The adenosine 5'-triphosphate (ATP)-gated Ca2+-permeable channel P2X7 receptor (P2X7R) is strongly upregulated in many tumors and cancer cells, and has an important role in cancer cell invasion associated with metastases. Emodin (1,3,8-trihydroxy-6-methylanthraquinone) is an anthraquinone derivative originally isolated from Rheum officinale Baill known for decades to possess anticancer properties. In this study, we examined the effects of emodin on P2X7R-dependent Ca2+signaling, extracellular matrix degradation, and in vitro and in vivo cancer cell invasiveness using highly aggressive human cancer cells. Inclusion of emodin at doses ≤10 μM in cell culture had no or very mild effect on the cell viability. ATP elicited increases in intracellular Ca2+ concentration were reduced by 35 and 60% by 1 and 10 μM emodin, respectively. Emodin specifically inhibited P2X7R-mediated currents with an IC50 of 3 μM and did not inhibit the currents mediated by the other human P2x receptors heterologously expressed in human embryonic kidney (HEK293T) cells. ATPinduced increase in gelatinolytic activity, in cancer cell invasiveness in vitro and in cell morphology changes were prevented by 1 μM emodin.
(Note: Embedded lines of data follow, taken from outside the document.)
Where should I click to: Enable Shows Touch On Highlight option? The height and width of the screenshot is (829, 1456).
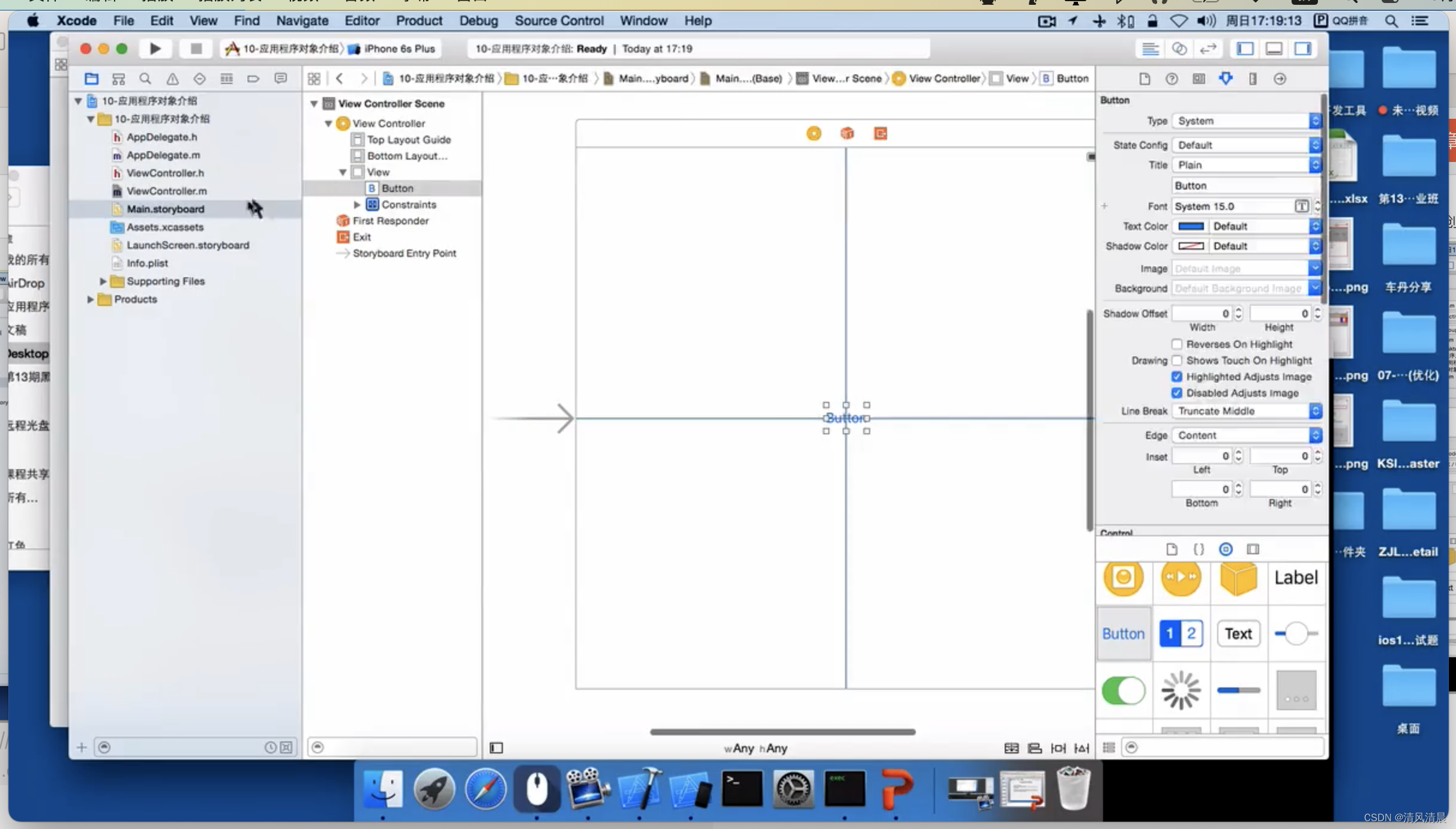1176,360
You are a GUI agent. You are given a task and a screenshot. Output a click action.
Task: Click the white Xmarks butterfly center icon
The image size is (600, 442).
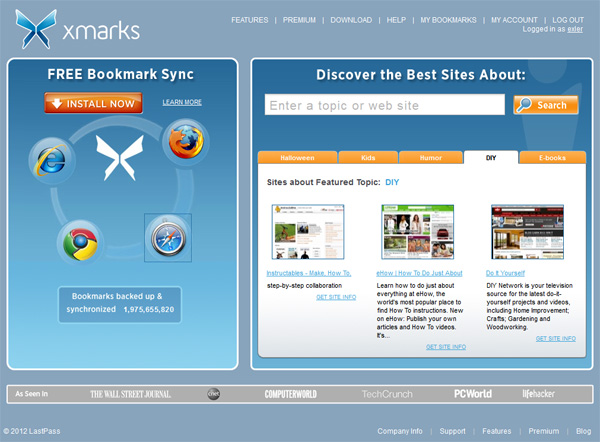pos(115,157)
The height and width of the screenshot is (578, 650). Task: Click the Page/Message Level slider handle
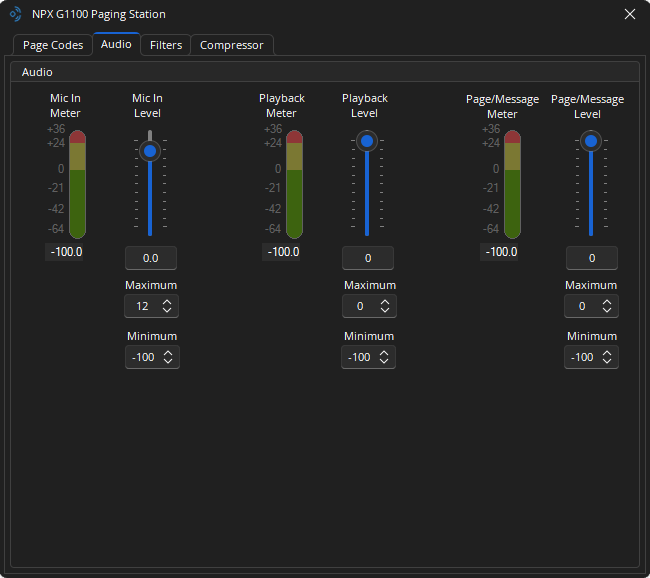591,142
Furthermore, such ATP-evoked effects and inhibition by emodin were almost completely ablated in cancer cells transfected with P2X7R-specific small interfering RNA (siRNA)but not with scrambled siRNA. Finally, the in vivo invasiveness of the P2X7R-positive MDA-MB-435s breast cancer cells, assessed using a zebrafish model of micrometastases, was suppressed by 40 and 50% by 1 and 10 μM emodin. Taken together, these results provide consistent evidence to indicate that emodin inhibits human cancer cell invasiveness by specifically antagonizing the P2X7R.